The Monty Hall Problem - Would you switch to Door #2? - JacobIrwin
http://jacobirw.wordpress.com/2011/12/11/the-monty-hall-problem-explained/

======
mv1
Umm, the correct answer is to switch doors. It has been discussed ad naseum as
you mention. The simplest way to see that the switch doors gives you a 2/3's
chance of winning is as follows.

Without loss of generality, assume that you always pick door 1.

If the car is placed randomly, you have a 1/3 chance of getting the car. To
see this, note that when not switching, you only win if your initial guess has
the car behind it, which happens 1/3 times.

When you switch doors you only win if not switching loses. Since not switching
wins 1/3 times, switching wins 2/3 times.

You can write a simple program to simulate the game and see that switching
wins 2/3 times.

------
chromejs10
Wait so he's arguing that switching wont make a difference?

The host is guaranteed to open up one door that is a goat.

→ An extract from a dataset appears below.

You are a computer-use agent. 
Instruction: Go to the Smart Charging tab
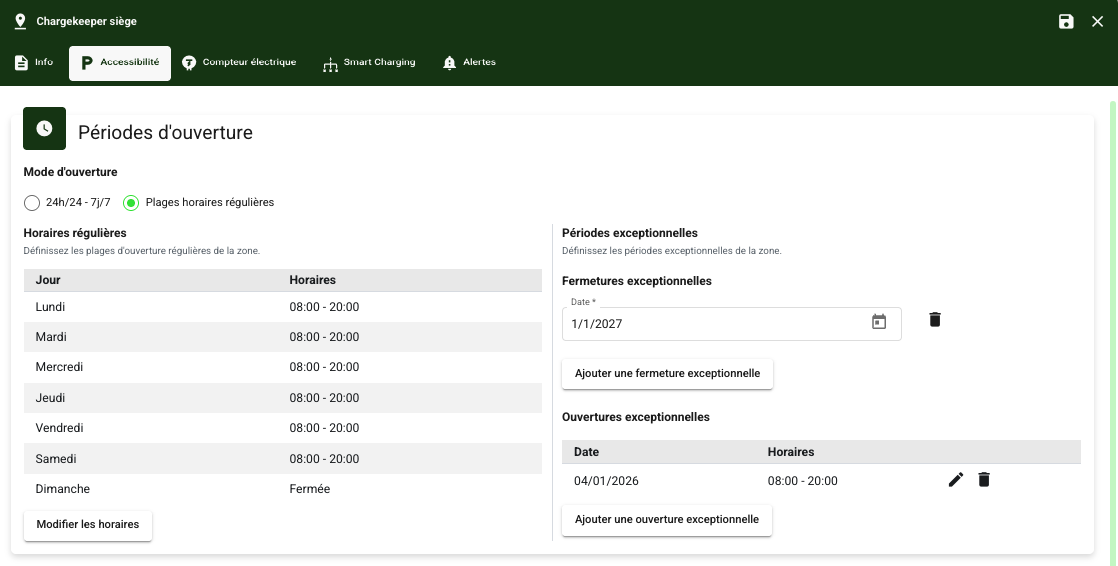[x=369, y=63]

So, instead of
thinking at the beginning that you have 1/3 chance of picking the car, instead
think that you have 2/3 chance of picking a goat. If you pick a goat and you
switch, then you win because the host HAS to show you the other goat. So think
about it that way: try to pick a goat and not the car at the beginning. That
is the simplest way I can explain why your chance of winning is 66% if you
switch when asked as opposed to staying with your original choice.